The following is part of an article by John Diedrich, Journal Sentinel, METRO Section, December 31, 2005.
"Milwaukee cannot just keep doing the same things and expect that things are going to change very much".
- John Hoffmire,
Director of the Center on Business and Poverty at the University of Wisconsin-Madison
By the Numbers
The challenges facing Milwaukee's urban core are unique in their extremes. Although the numbers don't reflect the initiatives under way to rebuild the inner-city economy, here's a statistical snapshot of the city, based on the latest available data:
Milwaukee has the highest rate of black poverty among the nation's 30 largest cities. The 2000 Census said 33.3% of the black population is living below the poverty level, 34% higher than the national poverty rate.

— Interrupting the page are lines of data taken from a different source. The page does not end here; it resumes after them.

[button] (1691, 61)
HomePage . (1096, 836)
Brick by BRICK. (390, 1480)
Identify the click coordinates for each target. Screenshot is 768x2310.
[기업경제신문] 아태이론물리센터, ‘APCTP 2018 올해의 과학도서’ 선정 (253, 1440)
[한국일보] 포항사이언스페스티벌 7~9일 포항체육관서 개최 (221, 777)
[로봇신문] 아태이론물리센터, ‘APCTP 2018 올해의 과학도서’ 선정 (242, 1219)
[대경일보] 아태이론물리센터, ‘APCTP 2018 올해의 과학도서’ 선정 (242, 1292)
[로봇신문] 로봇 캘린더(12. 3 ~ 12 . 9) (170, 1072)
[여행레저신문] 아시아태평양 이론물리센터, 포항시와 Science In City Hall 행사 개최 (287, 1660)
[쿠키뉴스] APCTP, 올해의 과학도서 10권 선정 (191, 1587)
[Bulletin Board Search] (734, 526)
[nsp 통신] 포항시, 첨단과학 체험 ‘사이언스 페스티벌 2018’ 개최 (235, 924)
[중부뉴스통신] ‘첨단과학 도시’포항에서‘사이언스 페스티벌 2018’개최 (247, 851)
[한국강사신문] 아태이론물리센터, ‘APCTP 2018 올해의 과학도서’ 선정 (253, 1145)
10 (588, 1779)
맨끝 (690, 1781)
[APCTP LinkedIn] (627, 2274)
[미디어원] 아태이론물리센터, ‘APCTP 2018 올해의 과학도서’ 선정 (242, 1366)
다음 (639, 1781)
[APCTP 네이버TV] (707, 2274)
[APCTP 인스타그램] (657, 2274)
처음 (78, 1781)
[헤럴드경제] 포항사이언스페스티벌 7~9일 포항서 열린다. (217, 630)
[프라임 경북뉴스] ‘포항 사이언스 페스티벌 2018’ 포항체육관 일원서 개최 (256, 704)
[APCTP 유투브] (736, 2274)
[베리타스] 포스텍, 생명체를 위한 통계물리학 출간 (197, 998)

Black family income in Milwaukee was 23% lower than the national figure in 2000. Milwaukee also ranked 49th among the nation's 50 largest metro areas in the disparity in income between blacks and whites.
Milwaukee had the highest black unemployment rate of the major cities surveyed in 2002 by the Bureau of Labor Statistics. The bureau also found that 59% of Milwaukee's black males 16 and older were idle, and that the city's black unemployment rate was more than three times its white unemployment rate.
In 2003, an estimated 48% of Milwaukee black children under age 5 lived in poverty. Nationally, the Census Bureau estimated that 39% of all black children under 5 were living below the poverty level.
Wisconsin - where three of every four African-Americans live in Milwaukee - has the nation's highest rates of black teenage births and black incarceration, according to the Kaiser Family Foundation and U.S. Justice Department, respectively.